I too am in the public eye, doing motivational speaking and guest speaking with children and adults alike. I am a semi-retired professional golfer and also do occassional TV, black tie events and on the golf course with sponsors and clients. I have not let my braces bother me in any situation. I look at it as a medical have too and let it go at that. I don't think most people even notice them and if they do it has always been a positive commit. The children I have talked with kindergarten to high school students, major corporations and colleges, don't really care one way or the other. It's the message you are conveying to them and not what's in your mouth...what comes out of your mouth. I do hope all goes well for you and you continue your treatment.

Please don't take me wrong, I'm not in love with my braces, but it's just part of making everything much better in the end. I have almost two years to go with these and can not imagine giving up my career because of something that is going to be gone soon. Compared to a life time, two years plus is nothing. It is what it is! I am going to Sports Legends the day after Thanksgiving in NYC...and going to sing the National Anthem...Oh my, on National TV. Keep your chin up! If you aren't happy with your Ortho, remember you have choices and quitting I don't really think is an option for you...I don't believe that is something you want to convey to children. Look at all of your options and make a choice!

Best of luck to you!

ugly stages of treatment......

Posted: Thu Nov 10, 2005 1:41 am
by mary oregon
dottie,
I'm finished with ortho treatment just a couple of months ago. My teeth look like model perfect teeth now. They are beautiful and gorgeous and look just like the models the orthos have.

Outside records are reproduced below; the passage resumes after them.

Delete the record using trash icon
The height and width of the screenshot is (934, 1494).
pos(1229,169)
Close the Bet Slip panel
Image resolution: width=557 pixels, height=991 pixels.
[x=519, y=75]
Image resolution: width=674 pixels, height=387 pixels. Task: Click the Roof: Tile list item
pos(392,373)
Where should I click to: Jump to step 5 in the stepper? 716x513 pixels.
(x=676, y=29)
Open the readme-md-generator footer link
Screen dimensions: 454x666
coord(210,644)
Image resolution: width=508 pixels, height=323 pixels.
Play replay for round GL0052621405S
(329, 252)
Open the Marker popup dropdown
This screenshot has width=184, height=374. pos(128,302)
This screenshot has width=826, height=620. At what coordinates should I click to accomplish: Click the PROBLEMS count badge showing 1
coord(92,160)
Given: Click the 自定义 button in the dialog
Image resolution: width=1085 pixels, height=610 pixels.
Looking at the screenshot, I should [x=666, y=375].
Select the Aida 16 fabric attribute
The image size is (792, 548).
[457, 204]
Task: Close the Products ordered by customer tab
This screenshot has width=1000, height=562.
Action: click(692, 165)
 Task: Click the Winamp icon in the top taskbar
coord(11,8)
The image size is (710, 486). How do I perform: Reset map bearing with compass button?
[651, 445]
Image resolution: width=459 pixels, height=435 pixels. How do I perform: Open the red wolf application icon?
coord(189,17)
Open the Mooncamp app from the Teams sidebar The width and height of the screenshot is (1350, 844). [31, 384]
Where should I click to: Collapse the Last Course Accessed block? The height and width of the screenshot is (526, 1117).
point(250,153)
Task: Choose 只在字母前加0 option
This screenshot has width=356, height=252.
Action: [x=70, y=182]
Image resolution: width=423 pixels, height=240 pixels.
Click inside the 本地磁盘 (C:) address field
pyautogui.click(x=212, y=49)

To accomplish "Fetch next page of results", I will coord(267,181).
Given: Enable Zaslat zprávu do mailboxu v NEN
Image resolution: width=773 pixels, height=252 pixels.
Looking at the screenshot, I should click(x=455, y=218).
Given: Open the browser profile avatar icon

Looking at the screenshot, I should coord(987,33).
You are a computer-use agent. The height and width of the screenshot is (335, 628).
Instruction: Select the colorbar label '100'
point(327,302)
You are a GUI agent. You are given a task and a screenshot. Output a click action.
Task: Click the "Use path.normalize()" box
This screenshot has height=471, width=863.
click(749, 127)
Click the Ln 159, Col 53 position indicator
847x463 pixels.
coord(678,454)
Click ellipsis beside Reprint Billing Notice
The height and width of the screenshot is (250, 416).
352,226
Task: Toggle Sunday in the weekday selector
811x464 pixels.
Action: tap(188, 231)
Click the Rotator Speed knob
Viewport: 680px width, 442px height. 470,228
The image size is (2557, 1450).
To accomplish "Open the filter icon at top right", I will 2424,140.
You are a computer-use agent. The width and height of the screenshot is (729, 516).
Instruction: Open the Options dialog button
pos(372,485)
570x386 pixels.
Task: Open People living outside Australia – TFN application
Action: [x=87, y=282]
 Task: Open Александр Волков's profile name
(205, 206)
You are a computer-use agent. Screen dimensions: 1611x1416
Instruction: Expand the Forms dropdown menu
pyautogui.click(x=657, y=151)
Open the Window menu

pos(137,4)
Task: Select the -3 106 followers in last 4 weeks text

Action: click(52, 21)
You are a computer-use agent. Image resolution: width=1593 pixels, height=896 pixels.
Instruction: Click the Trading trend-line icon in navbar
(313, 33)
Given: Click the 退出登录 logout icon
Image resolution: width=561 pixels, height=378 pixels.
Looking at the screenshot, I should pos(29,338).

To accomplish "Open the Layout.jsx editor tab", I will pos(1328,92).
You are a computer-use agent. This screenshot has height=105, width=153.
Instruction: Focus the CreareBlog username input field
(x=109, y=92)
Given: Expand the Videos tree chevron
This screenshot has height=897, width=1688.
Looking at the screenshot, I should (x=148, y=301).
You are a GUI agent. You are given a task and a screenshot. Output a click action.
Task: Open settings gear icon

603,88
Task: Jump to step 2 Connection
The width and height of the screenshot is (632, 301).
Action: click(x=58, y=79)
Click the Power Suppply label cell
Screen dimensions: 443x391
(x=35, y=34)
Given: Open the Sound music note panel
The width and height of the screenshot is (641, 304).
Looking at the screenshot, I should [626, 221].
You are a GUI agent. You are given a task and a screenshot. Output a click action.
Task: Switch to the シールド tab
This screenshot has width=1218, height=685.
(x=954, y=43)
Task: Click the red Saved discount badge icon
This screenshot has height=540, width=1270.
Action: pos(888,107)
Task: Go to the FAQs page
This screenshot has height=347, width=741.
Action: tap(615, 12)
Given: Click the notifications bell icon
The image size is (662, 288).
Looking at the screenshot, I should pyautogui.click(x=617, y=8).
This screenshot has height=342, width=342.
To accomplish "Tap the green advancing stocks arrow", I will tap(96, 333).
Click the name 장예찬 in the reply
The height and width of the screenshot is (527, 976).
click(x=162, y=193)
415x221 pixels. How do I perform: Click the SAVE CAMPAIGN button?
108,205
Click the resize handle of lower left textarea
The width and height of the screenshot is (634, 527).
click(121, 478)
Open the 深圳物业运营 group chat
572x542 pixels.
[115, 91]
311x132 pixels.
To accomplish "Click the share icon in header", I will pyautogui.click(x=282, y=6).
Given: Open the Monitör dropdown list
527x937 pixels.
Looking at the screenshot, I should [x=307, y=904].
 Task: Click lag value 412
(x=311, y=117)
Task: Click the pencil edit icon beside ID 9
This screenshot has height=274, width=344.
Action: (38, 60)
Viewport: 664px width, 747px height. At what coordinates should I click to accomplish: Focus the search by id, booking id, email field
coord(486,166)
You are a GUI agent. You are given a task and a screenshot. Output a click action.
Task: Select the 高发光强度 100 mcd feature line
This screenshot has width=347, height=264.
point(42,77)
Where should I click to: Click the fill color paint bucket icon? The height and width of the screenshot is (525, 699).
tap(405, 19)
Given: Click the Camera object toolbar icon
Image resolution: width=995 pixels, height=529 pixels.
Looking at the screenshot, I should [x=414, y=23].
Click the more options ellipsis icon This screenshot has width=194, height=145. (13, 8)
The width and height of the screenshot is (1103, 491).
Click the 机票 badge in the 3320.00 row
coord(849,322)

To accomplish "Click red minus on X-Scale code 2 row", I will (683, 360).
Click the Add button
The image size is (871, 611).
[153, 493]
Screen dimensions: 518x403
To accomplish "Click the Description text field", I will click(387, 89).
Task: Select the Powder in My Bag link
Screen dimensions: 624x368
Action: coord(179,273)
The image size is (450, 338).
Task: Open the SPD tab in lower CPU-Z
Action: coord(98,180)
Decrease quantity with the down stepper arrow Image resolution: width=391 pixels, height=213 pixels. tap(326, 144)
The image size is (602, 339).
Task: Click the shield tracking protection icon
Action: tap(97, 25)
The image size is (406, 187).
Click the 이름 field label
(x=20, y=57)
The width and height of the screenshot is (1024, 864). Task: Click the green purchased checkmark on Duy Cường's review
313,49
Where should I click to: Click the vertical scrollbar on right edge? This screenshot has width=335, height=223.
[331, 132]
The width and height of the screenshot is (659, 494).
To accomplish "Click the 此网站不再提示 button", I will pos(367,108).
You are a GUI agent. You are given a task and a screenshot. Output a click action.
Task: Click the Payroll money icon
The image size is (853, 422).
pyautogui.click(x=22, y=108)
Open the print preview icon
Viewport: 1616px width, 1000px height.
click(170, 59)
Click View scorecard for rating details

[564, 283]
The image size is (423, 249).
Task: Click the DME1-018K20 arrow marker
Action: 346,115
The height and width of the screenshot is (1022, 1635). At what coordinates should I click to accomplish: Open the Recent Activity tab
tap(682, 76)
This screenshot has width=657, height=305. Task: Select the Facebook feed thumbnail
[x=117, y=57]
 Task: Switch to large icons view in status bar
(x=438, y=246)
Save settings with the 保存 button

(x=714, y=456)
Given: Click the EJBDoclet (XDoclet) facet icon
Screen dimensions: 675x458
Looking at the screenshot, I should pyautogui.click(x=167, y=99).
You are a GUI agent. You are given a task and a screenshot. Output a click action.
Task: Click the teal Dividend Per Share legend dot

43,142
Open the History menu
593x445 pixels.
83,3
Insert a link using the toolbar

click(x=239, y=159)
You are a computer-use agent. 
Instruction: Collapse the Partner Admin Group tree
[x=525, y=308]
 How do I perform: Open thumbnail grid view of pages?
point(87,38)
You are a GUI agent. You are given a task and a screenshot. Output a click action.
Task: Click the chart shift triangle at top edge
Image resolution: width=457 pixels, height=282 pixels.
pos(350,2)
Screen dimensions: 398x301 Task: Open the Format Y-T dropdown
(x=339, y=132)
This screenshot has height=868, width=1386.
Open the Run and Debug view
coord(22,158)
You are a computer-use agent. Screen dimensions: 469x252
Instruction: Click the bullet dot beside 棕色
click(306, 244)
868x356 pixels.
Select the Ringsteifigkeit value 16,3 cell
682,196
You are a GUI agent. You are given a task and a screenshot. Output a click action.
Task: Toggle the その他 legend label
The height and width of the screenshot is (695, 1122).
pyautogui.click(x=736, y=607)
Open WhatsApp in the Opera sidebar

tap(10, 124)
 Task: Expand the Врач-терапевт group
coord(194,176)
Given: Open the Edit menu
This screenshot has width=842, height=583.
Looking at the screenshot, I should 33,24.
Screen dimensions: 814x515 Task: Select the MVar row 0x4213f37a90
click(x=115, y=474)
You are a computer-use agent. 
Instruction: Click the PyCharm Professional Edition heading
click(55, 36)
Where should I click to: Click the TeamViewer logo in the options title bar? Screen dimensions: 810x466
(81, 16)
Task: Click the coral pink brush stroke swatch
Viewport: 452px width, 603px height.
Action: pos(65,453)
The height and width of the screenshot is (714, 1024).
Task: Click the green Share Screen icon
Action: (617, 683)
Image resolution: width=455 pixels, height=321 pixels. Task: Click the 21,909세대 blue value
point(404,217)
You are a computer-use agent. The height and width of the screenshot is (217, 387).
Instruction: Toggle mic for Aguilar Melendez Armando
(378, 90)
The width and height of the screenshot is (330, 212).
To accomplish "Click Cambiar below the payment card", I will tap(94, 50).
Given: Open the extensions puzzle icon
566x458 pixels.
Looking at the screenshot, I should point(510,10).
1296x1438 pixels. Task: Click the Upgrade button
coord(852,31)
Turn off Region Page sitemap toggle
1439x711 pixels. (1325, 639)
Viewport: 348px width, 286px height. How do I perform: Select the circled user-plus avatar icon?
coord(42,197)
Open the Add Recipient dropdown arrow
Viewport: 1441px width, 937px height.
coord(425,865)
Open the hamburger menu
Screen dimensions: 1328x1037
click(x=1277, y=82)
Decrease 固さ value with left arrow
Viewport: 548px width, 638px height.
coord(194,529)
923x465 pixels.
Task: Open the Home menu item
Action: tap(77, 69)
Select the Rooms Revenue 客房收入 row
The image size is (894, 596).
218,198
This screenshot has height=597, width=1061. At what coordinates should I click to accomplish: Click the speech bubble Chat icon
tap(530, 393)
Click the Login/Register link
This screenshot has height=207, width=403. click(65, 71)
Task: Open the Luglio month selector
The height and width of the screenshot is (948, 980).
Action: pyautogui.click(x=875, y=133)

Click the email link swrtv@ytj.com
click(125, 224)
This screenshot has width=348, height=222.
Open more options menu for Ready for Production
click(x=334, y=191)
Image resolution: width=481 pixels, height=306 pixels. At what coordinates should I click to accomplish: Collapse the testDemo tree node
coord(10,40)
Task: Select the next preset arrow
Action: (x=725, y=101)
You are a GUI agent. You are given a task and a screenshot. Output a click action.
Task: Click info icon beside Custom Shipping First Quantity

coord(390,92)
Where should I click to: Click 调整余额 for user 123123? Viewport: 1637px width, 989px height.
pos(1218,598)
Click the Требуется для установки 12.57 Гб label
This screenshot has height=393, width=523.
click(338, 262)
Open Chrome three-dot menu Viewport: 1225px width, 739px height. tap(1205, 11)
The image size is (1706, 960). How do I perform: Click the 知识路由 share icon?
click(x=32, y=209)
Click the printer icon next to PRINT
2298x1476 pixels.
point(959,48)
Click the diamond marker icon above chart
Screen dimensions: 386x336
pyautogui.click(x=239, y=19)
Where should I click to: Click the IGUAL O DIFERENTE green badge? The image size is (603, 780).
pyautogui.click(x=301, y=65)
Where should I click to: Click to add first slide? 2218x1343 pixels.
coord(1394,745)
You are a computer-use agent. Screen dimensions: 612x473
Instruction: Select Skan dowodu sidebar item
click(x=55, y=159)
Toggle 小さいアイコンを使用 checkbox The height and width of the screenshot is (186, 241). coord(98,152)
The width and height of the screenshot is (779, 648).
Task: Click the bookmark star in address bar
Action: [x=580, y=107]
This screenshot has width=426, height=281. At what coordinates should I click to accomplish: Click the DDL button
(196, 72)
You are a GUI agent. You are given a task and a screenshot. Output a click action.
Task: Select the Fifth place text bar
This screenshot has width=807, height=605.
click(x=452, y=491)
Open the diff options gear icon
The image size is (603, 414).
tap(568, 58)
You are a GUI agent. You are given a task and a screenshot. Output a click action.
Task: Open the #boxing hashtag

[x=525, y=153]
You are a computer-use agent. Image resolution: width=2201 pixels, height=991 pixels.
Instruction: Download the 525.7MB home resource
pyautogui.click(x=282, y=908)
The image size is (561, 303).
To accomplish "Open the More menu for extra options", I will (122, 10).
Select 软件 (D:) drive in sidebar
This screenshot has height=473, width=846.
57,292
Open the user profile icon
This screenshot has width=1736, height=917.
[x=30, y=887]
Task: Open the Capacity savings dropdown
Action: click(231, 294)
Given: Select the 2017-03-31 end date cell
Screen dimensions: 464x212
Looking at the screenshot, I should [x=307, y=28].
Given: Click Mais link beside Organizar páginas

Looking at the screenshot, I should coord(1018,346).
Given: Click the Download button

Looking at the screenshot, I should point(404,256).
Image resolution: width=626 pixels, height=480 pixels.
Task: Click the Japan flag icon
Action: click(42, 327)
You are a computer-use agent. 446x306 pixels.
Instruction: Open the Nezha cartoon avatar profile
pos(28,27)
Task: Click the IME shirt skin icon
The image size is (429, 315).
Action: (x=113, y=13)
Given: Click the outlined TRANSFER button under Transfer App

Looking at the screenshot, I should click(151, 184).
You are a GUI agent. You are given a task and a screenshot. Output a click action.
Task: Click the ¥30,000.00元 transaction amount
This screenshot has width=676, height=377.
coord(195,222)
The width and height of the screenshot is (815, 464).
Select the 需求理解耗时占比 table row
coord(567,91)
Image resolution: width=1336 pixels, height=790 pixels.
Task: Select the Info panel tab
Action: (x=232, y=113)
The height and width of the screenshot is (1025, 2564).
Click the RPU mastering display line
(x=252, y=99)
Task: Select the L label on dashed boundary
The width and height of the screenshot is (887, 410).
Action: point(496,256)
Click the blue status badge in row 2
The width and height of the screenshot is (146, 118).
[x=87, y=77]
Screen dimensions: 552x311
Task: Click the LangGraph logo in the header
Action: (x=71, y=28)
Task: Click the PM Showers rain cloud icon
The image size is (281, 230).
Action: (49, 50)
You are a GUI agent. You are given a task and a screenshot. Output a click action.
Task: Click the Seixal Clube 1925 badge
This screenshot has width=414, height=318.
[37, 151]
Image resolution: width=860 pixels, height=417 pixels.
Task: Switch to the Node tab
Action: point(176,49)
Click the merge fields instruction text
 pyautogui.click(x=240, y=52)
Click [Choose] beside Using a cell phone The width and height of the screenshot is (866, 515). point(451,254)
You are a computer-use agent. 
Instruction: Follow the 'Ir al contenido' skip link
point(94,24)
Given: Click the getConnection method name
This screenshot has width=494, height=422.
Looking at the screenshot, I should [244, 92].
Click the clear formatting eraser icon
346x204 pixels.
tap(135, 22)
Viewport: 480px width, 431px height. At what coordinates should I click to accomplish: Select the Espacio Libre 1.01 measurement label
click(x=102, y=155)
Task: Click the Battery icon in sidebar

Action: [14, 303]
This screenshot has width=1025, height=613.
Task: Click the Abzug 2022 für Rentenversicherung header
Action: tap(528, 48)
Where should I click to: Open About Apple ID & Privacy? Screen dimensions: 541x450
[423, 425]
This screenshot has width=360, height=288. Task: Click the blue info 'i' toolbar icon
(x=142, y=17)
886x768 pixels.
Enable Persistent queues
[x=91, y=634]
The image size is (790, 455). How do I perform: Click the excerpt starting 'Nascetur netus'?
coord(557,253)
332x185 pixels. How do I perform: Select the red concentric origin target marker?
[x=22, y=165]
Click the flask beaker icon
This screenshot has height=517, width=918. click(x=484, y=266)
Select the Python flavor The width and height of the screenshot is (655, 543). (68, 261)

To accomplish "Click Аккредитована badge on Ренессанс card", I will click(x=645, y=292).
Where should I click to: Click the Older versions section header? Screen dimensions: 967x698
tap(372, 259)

Now, keep in mind during treatment, my teeth went through some mighty ugly phases. I had gaps here and there. I also had a phase where they used lacebacks to tip my upper front teeth forward at the crowns and move them forward. For months I looked like I might end up looking like the Nutty professor Jerry lewis..... buck teeth... I could hardly look in the mirror without cringing. I told me ortho I was afraid that the finished product would not end up looking good, but she assured me I'd look perfect and I'd love it. She was right but it did take time and me trying to avoid looking in a mirror to much. you're a pretty woman and you can always switch orthos. You have nice shaped teeeth and I can't imagine why your smile can't be made gorgeous and perfect. Orthos are trained for function and aesthetics for the final goal. both are important and orthos tend to be perfectionists. there are a lot of good orthos out there. You can get the smile you desire. be persistent and don't give up if your treatment isn't complete. I had to let go of my fears and trust my ortho that she wouldn't leave me looking like a nutty professor. She didn't and people say WOW.... at my smile. People compliment my teeth all the time. trust, let go and yes, be patient and go to a different ortho if need be.